Among the entries below, copy only the span from the line containing "Where should I" through the line containing "Viewport: 744px width, 396px". Do so exactly, and skip the pictures.

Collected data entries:
"""
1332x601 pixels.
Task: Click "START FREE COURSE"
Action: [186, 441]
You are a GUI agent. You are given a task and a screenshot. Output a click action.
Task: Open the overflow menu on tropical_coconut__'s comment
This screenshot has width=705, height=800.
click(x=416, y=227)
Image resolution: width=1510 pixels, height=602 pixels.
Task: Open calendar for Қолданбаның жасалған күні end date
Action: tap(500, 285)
"""
"""
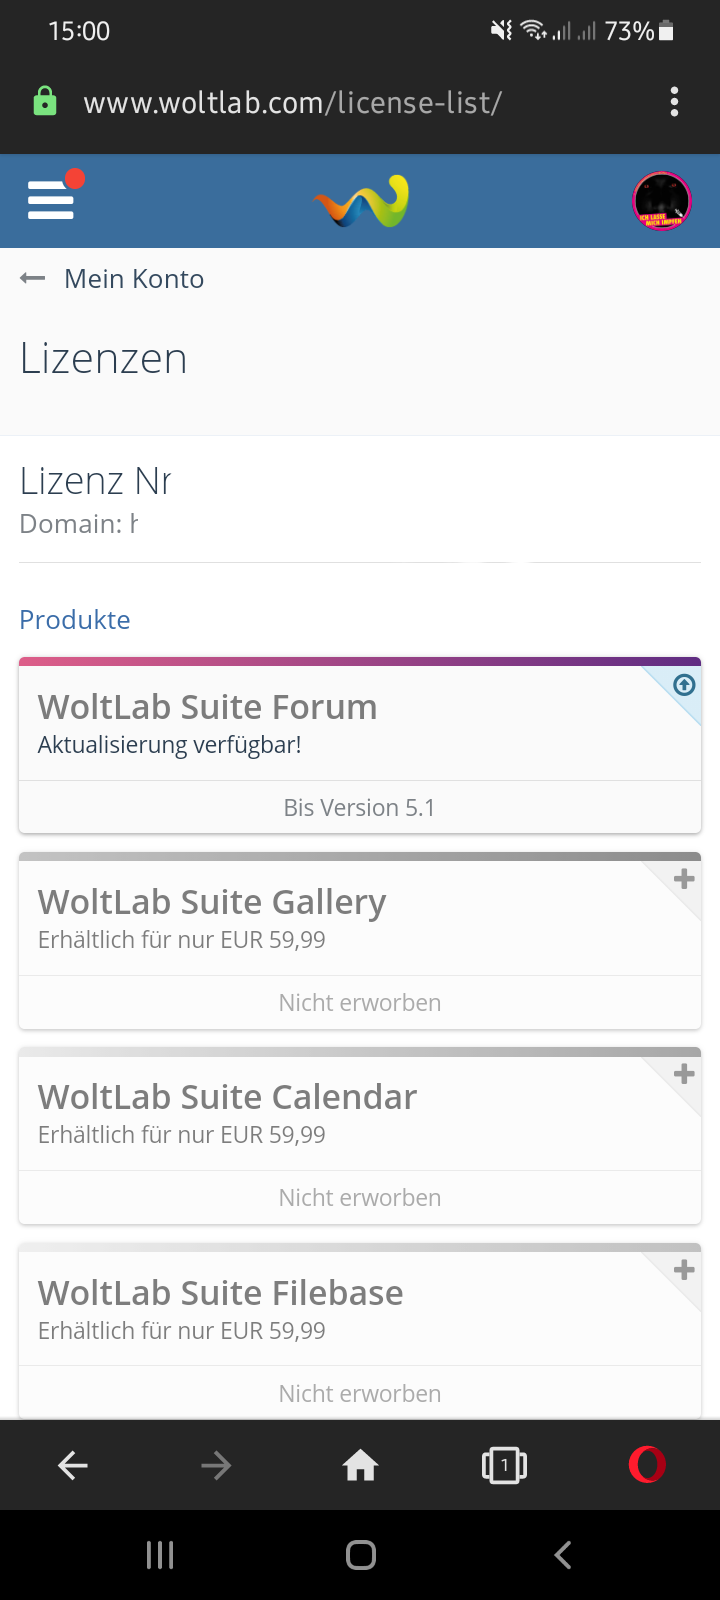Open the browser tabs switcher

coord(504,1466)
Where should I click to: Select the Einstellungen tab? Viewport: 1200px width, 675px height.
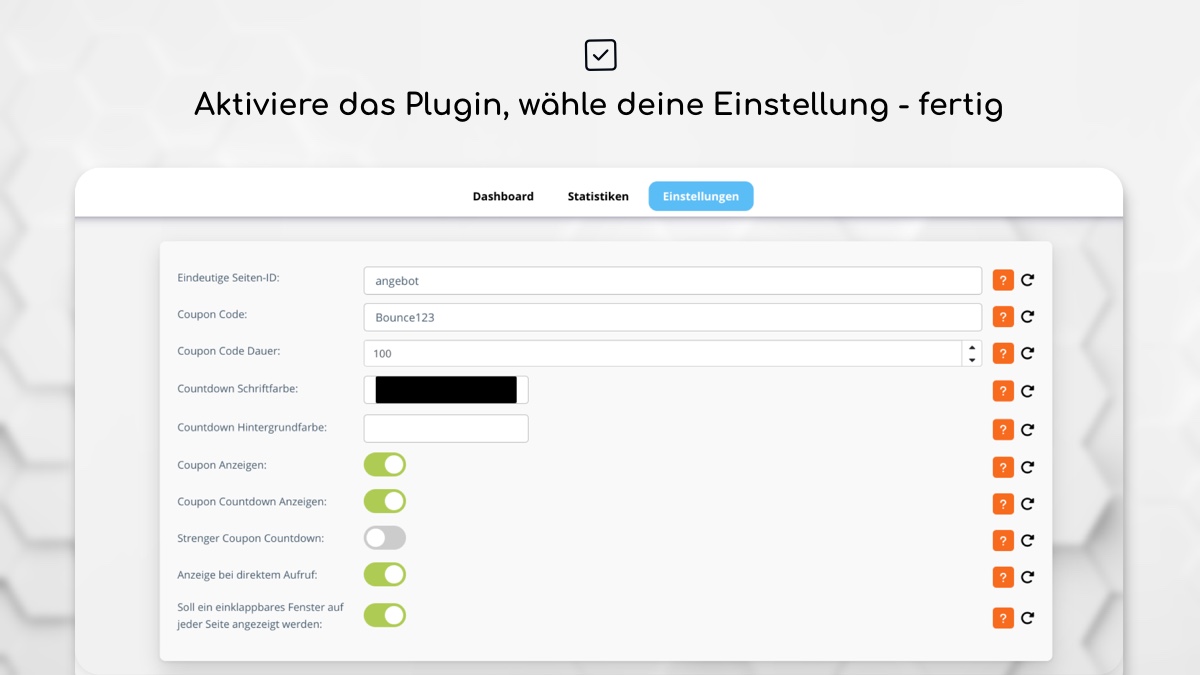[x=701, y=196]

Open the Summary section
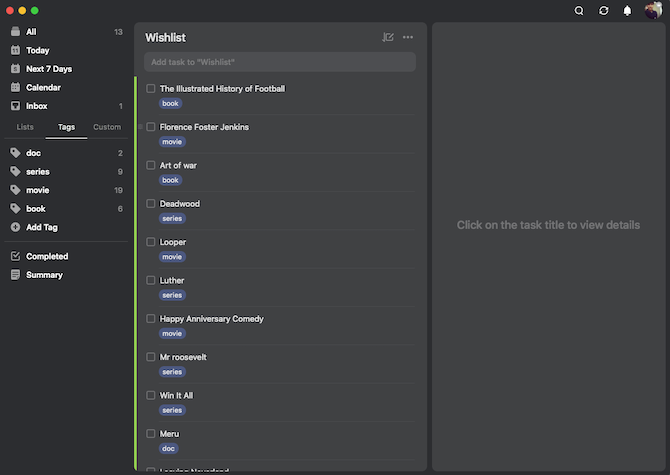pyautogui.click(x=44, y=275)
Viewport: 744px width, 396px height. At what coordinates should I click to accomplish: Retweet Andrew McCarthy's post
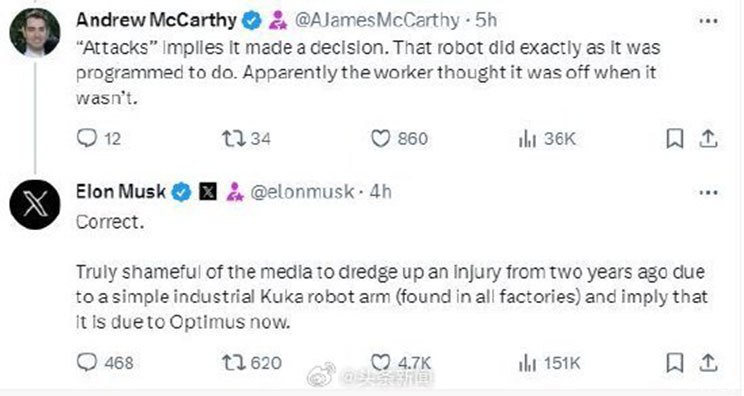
"""
WRITTEN SOLUTION –
Where should I click to: Select the Einstellungen tab? Viewport: 1200px width, 675px height.
[x=701, y=196]

Open the Summary section
pyautogui.click(x=44, y=275)
Viewport: 744px width, 396px height. At what coordinates should I click to accomplish: Retweet Andrew McCarthy's post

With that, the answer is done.